如何证明 sset (cycle xs) = set xs

How to prove sset (cycle xs) = set xs

在处理 Isabelle 的无限流数据类型时,我需要这个明显正确的引理,但我无法弄清楚如何证明它(因为我还不精通共同归纳法)。我将如何证明它?

lemma sset_cycle[simp]:
  "xs ≠ [] ⟹ sset (cycle xs) = set xs"

我自己不是共同归纳方面的专家,但这里不需要共同归纳。

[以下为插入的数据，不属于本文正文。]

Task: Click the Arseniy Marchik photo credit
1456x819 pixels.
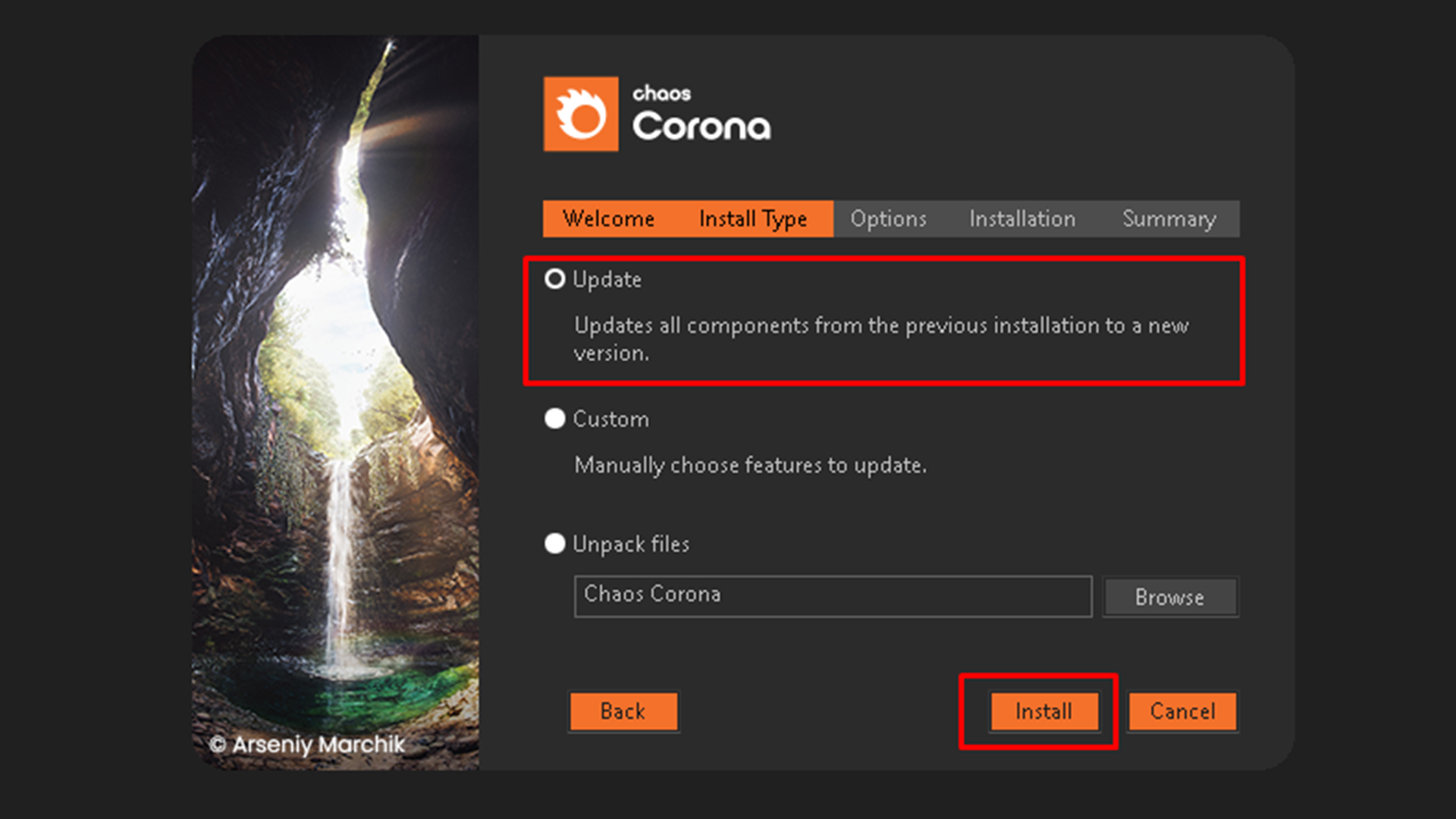Action: click(308, 745)
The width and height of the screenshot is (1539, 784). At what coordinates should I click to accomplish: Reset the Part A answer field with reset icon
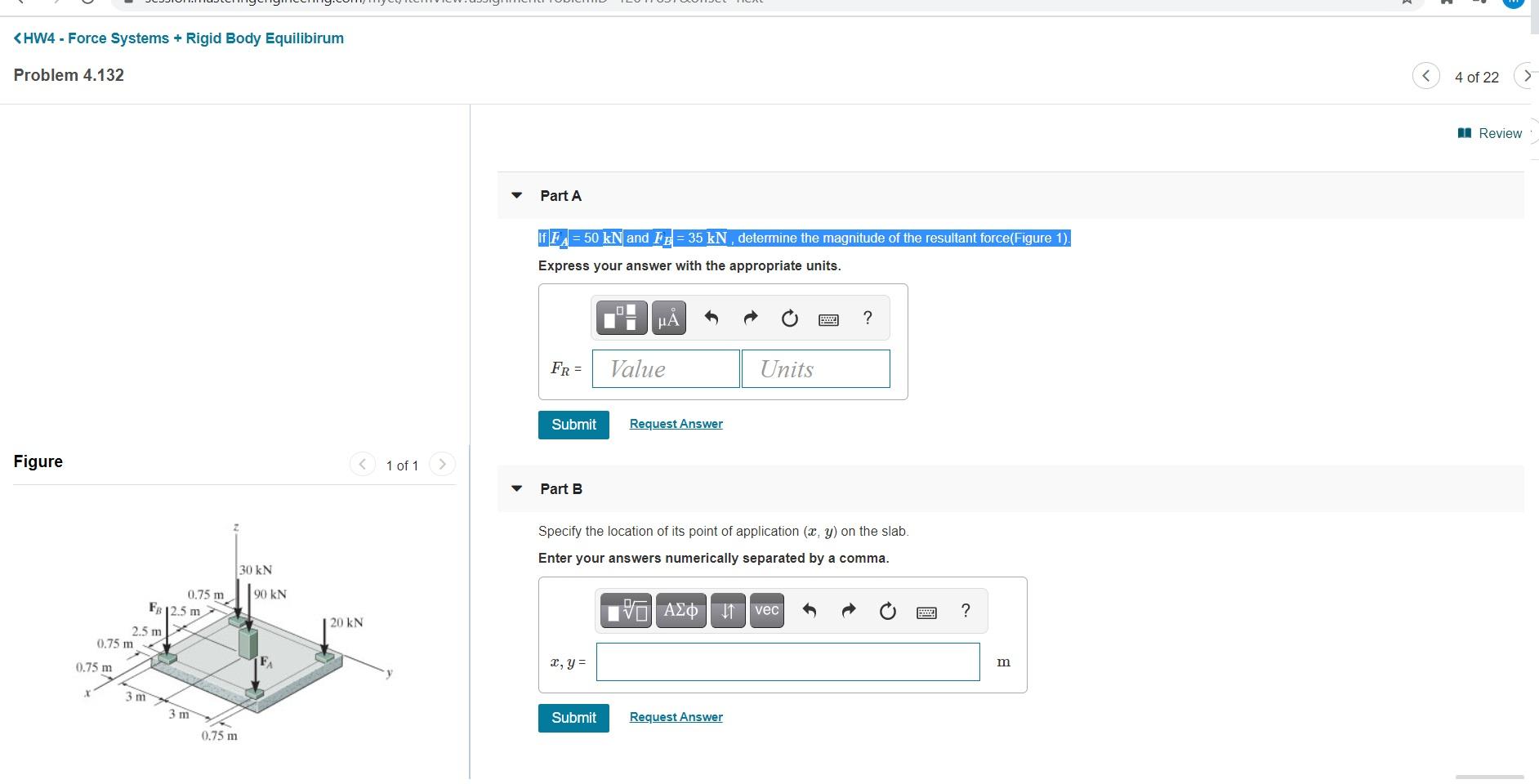pyautogui.click(x=789, y=318)
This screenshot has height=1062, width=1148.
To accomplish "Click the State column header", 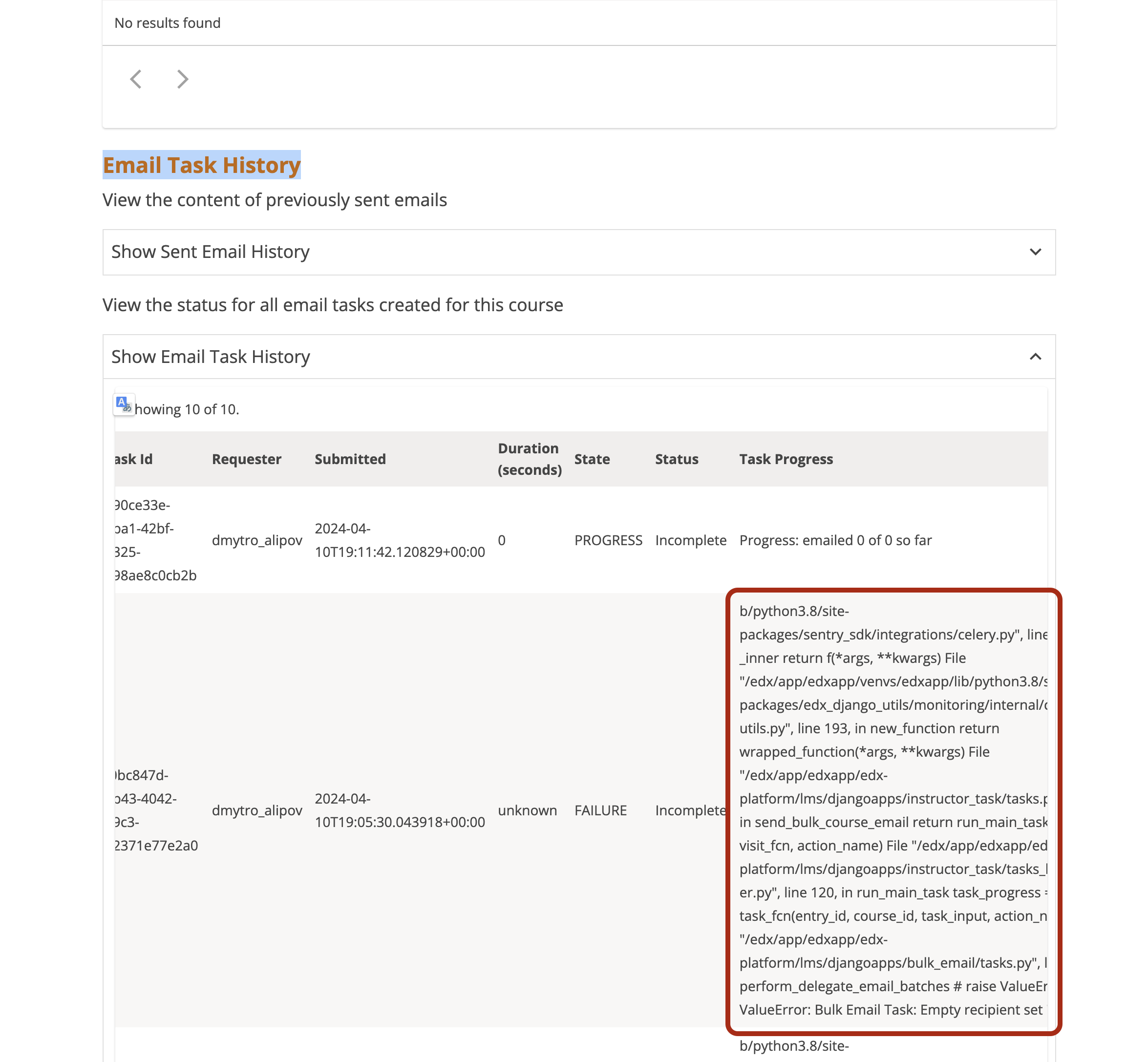I will pos(592,459).
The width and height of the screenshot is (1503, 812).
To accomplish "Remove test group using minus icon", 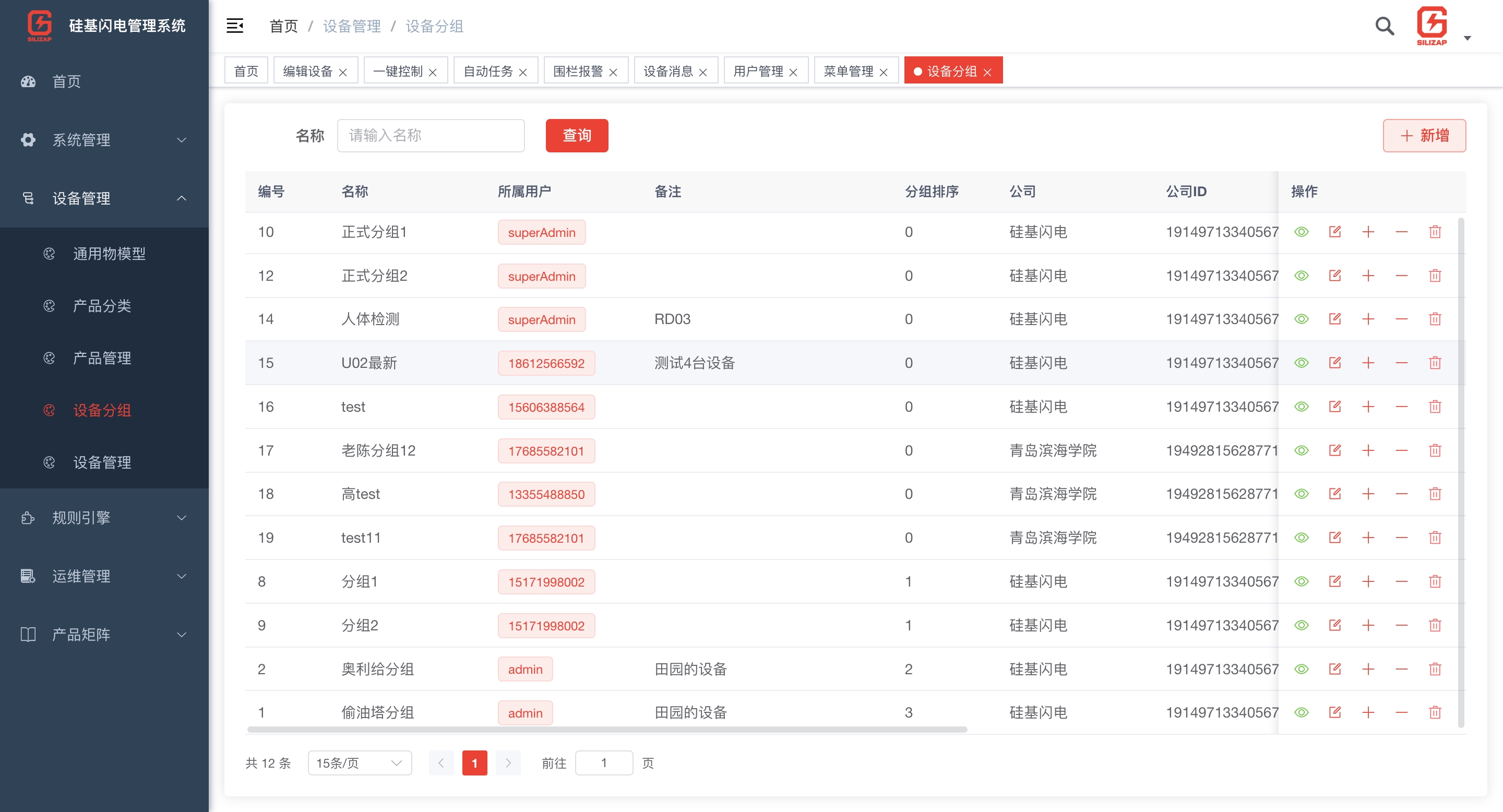I will pos(1402,406).
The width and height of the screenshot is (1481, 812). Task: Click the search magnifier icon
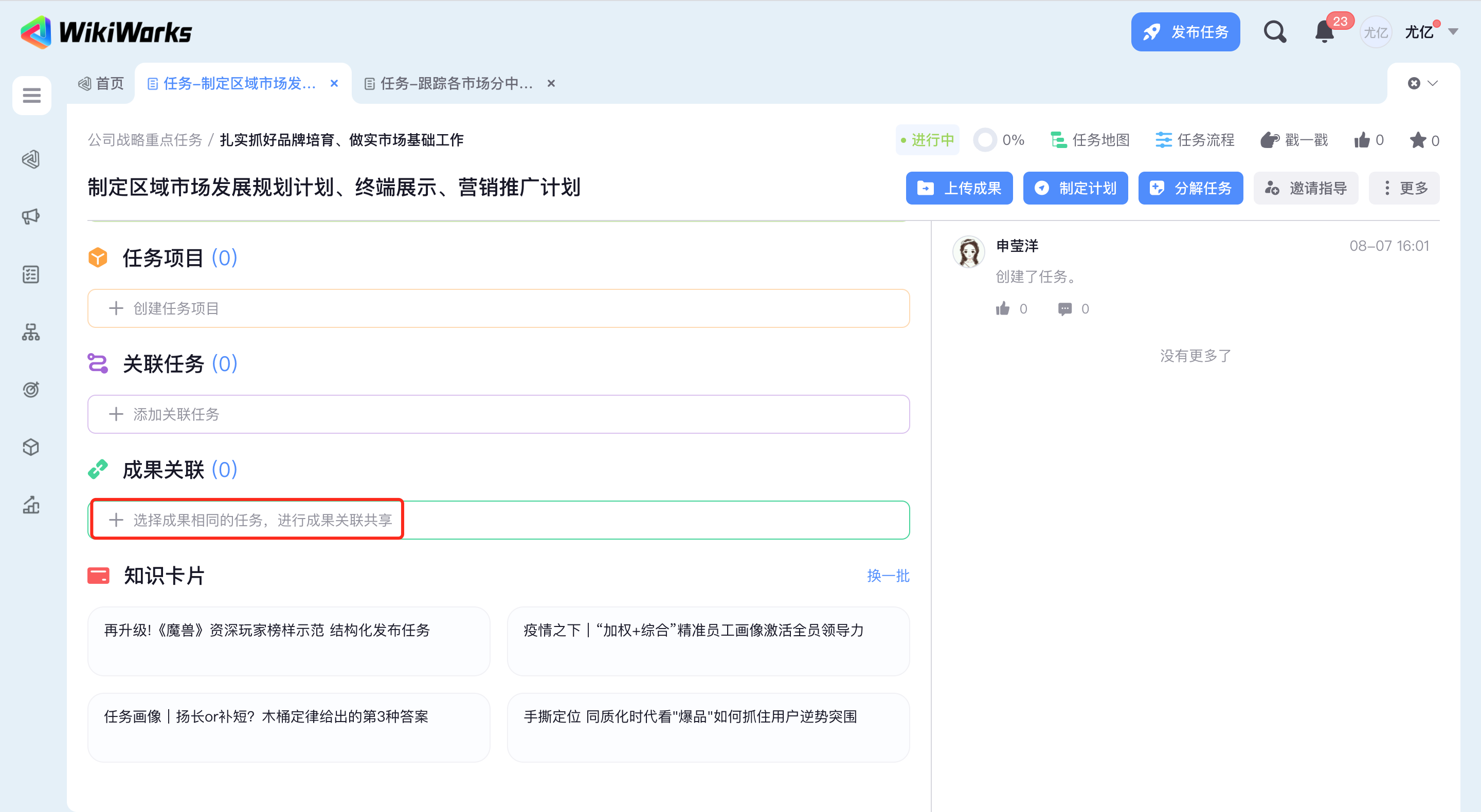coord(1274,32)
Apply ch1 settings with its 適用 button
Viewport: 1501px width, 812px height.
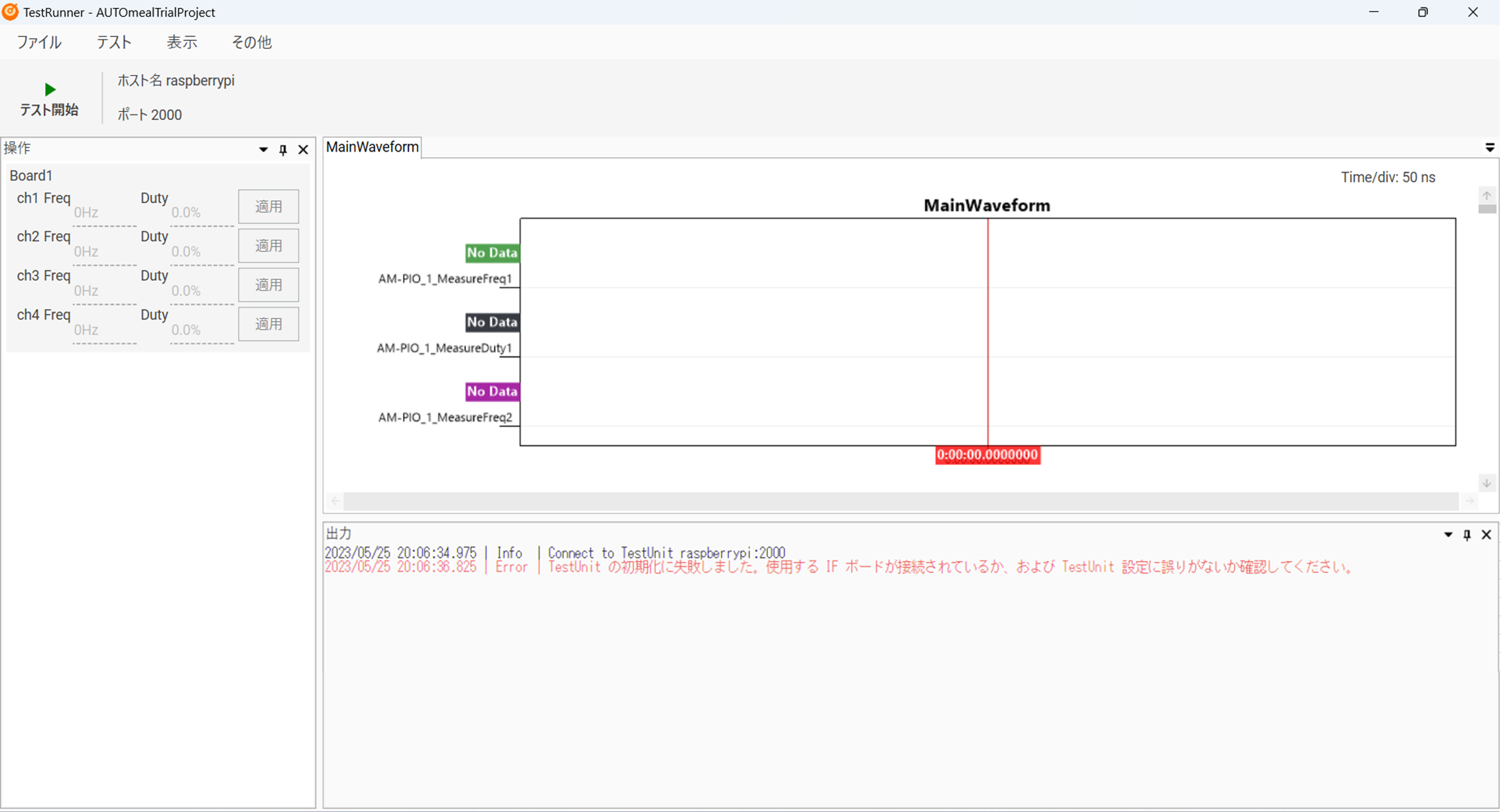tap(268, 206)
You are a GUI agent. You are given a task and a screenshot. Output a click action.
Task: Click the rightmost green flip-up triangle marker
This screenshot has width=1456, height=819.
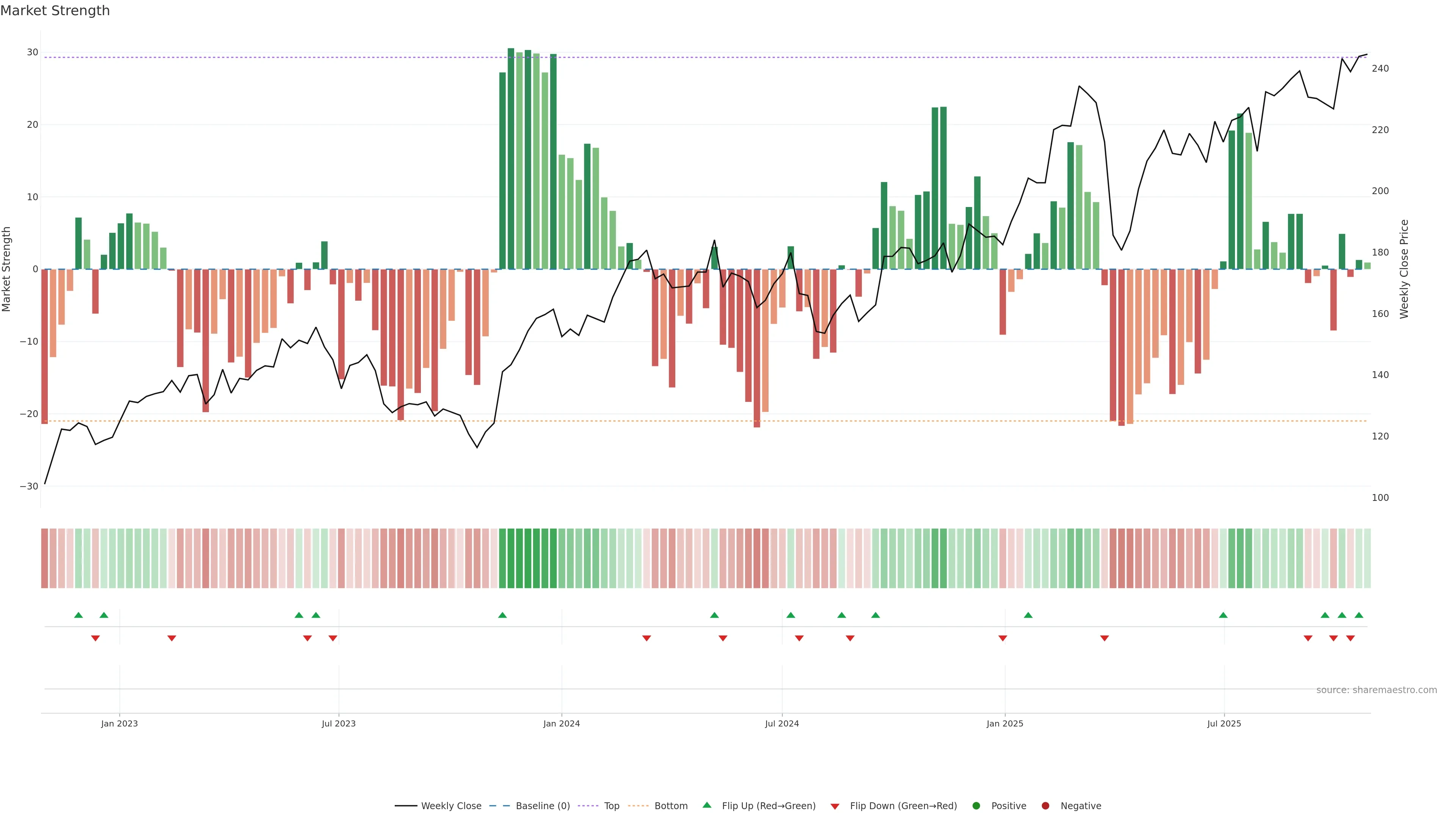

我也不是 codatatypes 的专家,但无论如何,这里有一个证明:

lemma sset_cycle [simp]:
  assumes "xs ≠ []"
  shows   "sset (cycle xs) = set xs"
proof
  have "set xs ⊆ set xs ∪ sset (cycle xs)" by blast
  also have "… = sset (xs @- cycle xs)" by simp
  also from ‹xs ≠ []› have "xs @- cycle xs = cycle xs" 
    by (rule cycle_decomp [symmetric])
  finally show "set xs ⊆ sset (cycle xs)" .
next
  from assms have "cycle xs !! n ∈ set xs" for n
  proof (induction n arbitrary: xs)
    case (Suc n xs)
    have "tl xs @ [hd xs] ≠ []" by simp
    hence "cycle (tl xs @ [hd xs]) !! n ∈ set (tl xs @ [hd xs])" by (rule Suc.IH)
    also have "cycle (tl xs @ [hd xs]) !! n = cycle xs !! Suc n" by simp
    also have "set (tl xs @ [hd xs]) = set (hd xs # tl xs)" by simp
    also from ‹xs ≠ []› have "hd xs # tl xs = xs" by simp
    finally show ?case .
  qed simp_all
  thus "sset (cycle xs) ⊆ set xs" by (auto simp: sset_range)
qed

更新: 下面的证明更好一些:

lemma sset_cycle [simp]:
  assumes "xs ≠ []"
  shows   "sset (cycle xs) = set xs"
proof
  have "set xs ⊆ set xs ∪ sset (cycle xs)" by blast
  also have "… = sset (xs @- cycle xs)" by simp
  also from ‹xs ≠ []› have "xs @- cycle xs = cycle xs" 
    by (rule cycle_decomp [symmetric])
  finally show "set xs ⊆ sset (cycle xs)" .
next
  show "sset (cycle xs) ⊆ set xs"
  proof
    fix x assume "x ∈ sset (cycle xs)"
    from this and ‹xs ≠ []› show "x ∈ set xs"
    proof (induction "cycle xs" arbitrary: xs)
      case (stl x xs)
      have "x ∈ set (tl xs @ [hd xs])" by (intro stl) simp_all
      also have "set (tl xs @ [hd xs]) = set (hd xs # tl xs)" by simp
      also from ‹xs ≠ []› have "hd xs # tl xs = xs" by simp
      finally show ?case .
    qed simp_all
  qed
qed

不是像 Manuel Eberl 提议的那样对 n 进行归纳并使用 op !!,你也可以直接对 sset 进行归纳(使用规则 sset_induct):

lemma sset_cycle [simp]:
  assumes "xs ≠ []" 
  shows "sset (cycle xs) = set xs"
proof (intro set_eqI iffI)
  fix x
  assume "x ∈ sset (cycle xs)"
  from this assms show "x ∈ set xs"
    by (induction "cycle xs" arbitrary: xs rule: sset_induct) (case_tac xs; fastforce)+
next
  fix x
  assume "x ∈ set xs"
  with assms show "x ∈ sset (cycle xs)"
   by (metis UnI1 cycle_decomp sset_shift)
qed